Beverage marketers today are faced with the ongoing challenge of finding their way through the ever-growing thicket of media opportunities and getting their ads watched by consumers. Boy, how times have changed since the ’70s when Coke tried to teach the world to sing or offered Mean Joe Green some refreshment! Yes, things were relatively easy back then when there were just a handful of channels and no internet.

Actually, beverage brands, at least for now, have been relatively lucky. While many viewers already record their favorite shows and fast-forward through the commercials, they still tend to tune in to live television events, especially sports. And, as we all know, beer and soda go great with that Sunday game.

But advertising against live sporting events can only go so far. So increasingly, beverages have turned to YouTube, video games, smart phones and any number of other emerging media to reach consumers.

But now comes word that many of the major brands have a lot of work to do when it comes to at least one of these powerful new channels—YouTube. According to a study from digital media company Touchstorm, large beverage brands like Coke are trailing smaller brands when it comes to harnessing the powers of YouTube for marketing. In fact, only 74 brands rank among the top 5,000 YouTube publishers in the Touchstorm Video Index: Top Brands Edition. Says Alison Provost, CEO of Touchstorm:  “With only 74 brands appearing in the YouTube top 5,000, it’s clear there’s a significant brand fail on one of the most important platforms today. YouTube has provided a content testing ground where celebrities, users, brands, content producers, retailers, and YouTube stars all have the same tools available to attract audiences. And while brands can afford to buy views and advertise their content, they’ve made very little progress in the organic viewership ecosystem.”

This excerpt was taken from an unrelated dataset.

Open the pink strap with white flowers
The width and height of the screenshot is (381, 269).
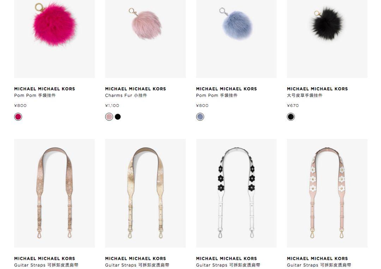(x=327, y=193)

Among the study’s key findings:

  • •Big brands need to study small brands. Blendtec is in the top 10 yet Coke and Pepsi are not; the Mormon Church ranks yet top global brands Apple and Microsoft do not; Ford Models ranks higher than Ford Motors and Little Tykes overwhelms Toys ‘R’ Us.
     
  • Brands need to define the competition broadly. The other 4,926 publishers, which include musicians, teenagers with webcams, and professional content producers, have vastly out-performed brands in finding an audience for their content.
     
  • Brands can’t spend their way to the top. About one-third of the brands made the list by buying a significant amount of YouTube advertising, but the other two-thirds got there through organic growth.
     
  •  International brands build audiences. Brand channels from Brazil, Latin America and Japan make the list, beating out tens of thousands of English-language brand channels.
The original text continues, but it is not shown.